Railway station in Noisiel, France

Noisiel station is a railway station on the Réseau Express Régional train network in Noisiel, Seine-et-Marne.

== Description ==
=== History ===
Noisiel station opened on 19 December 1980, when RER line A was extended to Torcy, as well as Noisy–Champs and Lognes stations.

=== Traffic ===
As of 2019, the estimated annual attendance by the RATP Group was 3,016,034 passengers.

== Transport ==

=== Train ===
The average waiting time for trains to Paris and to Marne-la-Vallée–Chessy is 10 minutes.
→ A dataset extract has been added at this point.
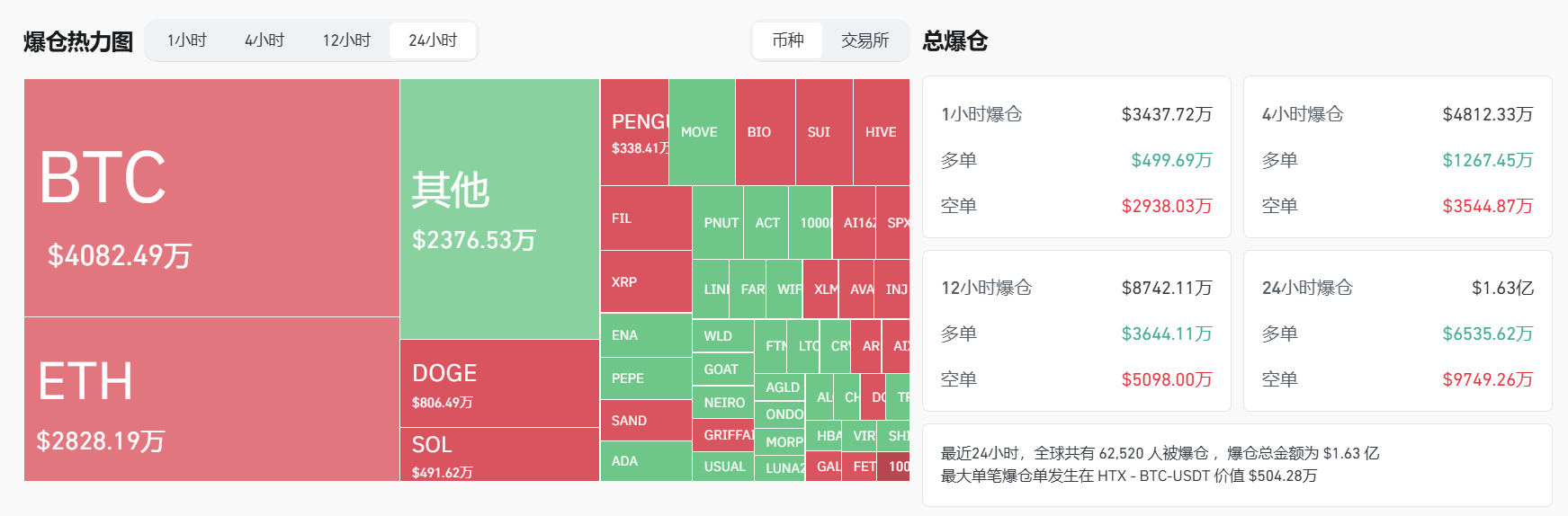
Task: Click the green MOVE tile
Action: 702,132
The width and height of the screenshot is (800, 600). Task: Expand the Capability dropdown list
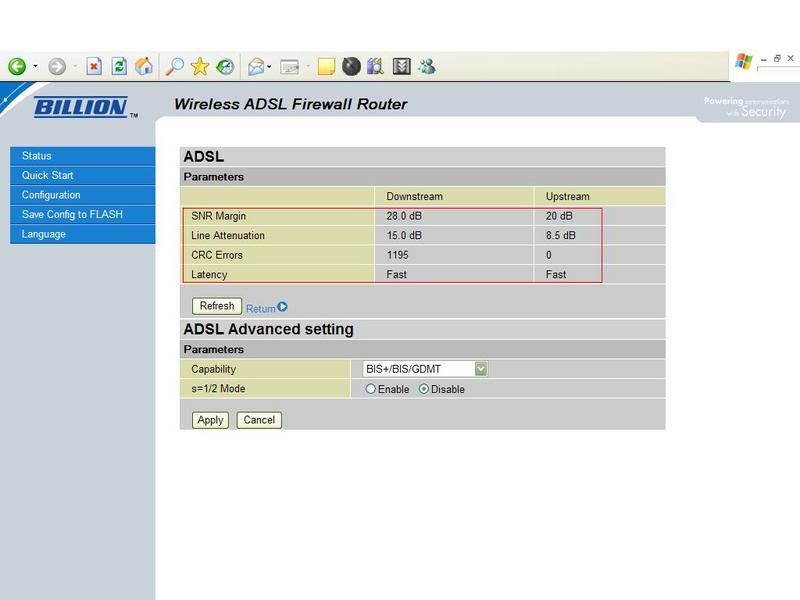coord(481,369)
But during peak hours most trains bound to Chessy do not stop at Noisiel, and passengers may take the trains that are bound to Torcy.

=== Bus connections ===

The station is served by several buses:
- RATP Bus network lines: (to Vaires-sur-Marne and to Torcy), (to Chelles via Noisy–Champs and to Lognes) and (to Bry–sur-Marne and to Torcy);
- Arlequin Bus network line: 10 (to Brie-Comte-Robert);
- Sit'bus Bus network line: C (to Pontault-Combault);
- Noctilien network night bus line: (between Paris (Gare de Lyon) and Marne-la-Vallée–Chessy - Disneyland).